(CNSNews.com) - Supreme Court Justice Samuel Alito issued a dissenting opinion in the court’s ruling today in California v. Texas that struck down by a 7-to-2 vote the suit that 18 states had brought against the Patient Protection and Affordable Care Act, AKA Obamacare.
“Today’s decision is the third installment in our epic Affordable Care Act trilogy, and it follows the same pattern as installments one and two,” wrote Alito in a dissenting opinion joined by Justice Neil Gorsuch.
“In all three episodes, with the Affordable Care Act facing a serious threat, the Court has pulled off an improbable rescue,” said Alito.
Alito noted that in the first Obamacare case before the Supreme Court—National Federation of Independent Business v. Sebelius—the government argued that Congress’s constitutional power to regulate interstate Commerce was what justified the mandate requiring individuals to buy health insurance.
“The Government’s principal defense of the mandate was that it represented a lawful exercise of Congress’s power to regulate interstate commerce, but the Court rejected that unprecedented argument” Alito observed in his opinion on the latest case.
“That might have foretold doom,” Alito continued, “but then, in a stunning turn of events, the threat to the ACA was defused when the ‘penalty’ for failing to comply with the mandate was found to be a ‘tax’ and thus to be justified as an exercise of the Congress’s taxing power.
“By a vote of 5 to 4, the individual mandate—and with it the rest of the ACA—lived on,” Alito noted.
“In the next installment, King v. Burwell, the Court carried out an equally impressive rescue,” observed Alito. “One of the Act’s key provisions provided subsidies to persons purchasing insurance through exchanges established by a ‘State.’ When many States refused to establish such exchanges, the Federal Government did so instead. But the critical subsidies were seemingly unavailable on those exchanges, which had not been established by a ‘State’ in any conventional sense of the term. Once again, some feared that the Act was in mortal danger, but the Court came to the rescue by finding that the Federal Government is a ‘State.’

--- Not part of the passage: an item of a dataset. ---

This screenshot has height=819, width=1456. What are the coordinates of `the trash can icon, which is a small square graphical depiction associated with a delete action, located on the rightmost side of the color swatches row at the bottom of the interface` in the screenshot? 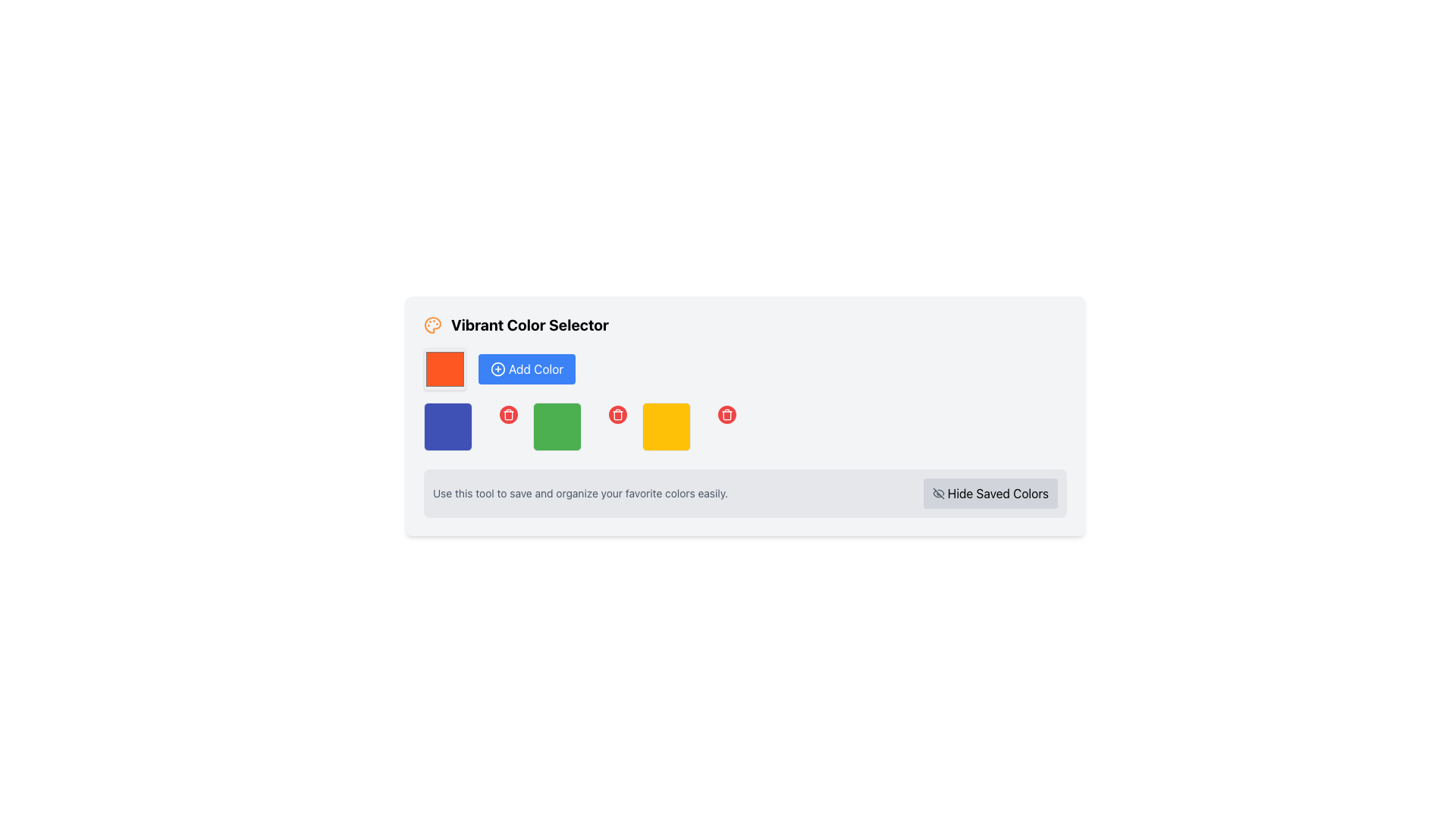 It's located at (618, 415).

“Now, in the trilogy’s third episode,” Alito continued, “the Court is presented with the daunting problem of a ‘tax’ that does not tax. Can the taxing power, which saved the day in the first episode, sustain such a curious creature? In 2017, the Congress reduced the ‘tax’ imposed on Americans who failed to abide by the individual mandate to $0. With that move, the slender reed that supported the decision in NFIB was seemingly cut down, but once again the Court has found a way to protect the ACA. Instead of defending the constitutionality of the individual mandate, the Court simply ducks the issue and holds that none of the Act’s challengers, including the 18 states that think the Act saddles them with huge financial costs, is entitled to sue.”
Alito rejects this argument.
“Can this be correct?” he asks. “The ACA imposes many burdensome obligations on States in their capacity as employers, and the 18 States in question have more than a million employees. Even $1 harm is enough to support standing. Yet no State has standing?”
Alito conclude his dissent by noting how far the Supreme Court has gone to protect Obamacare.
“No one can fail to be impressed by the lengths to which this Court has been willing to go to defend the ACA against all threats,” he wrote. “A penalty is a tax. The United States is a State. And 18 States who bear costly burdens under the ACA cannot even get a foot in the door to raise a constitutional challenge.
“So a tax that is not a tax is allowed to stand and support one of the biggest Government programs in our Nation’s history,” concluded Alito. “Fans of judicial inventiveness will applaud once again.
“But I must respectfully dissent,” he said.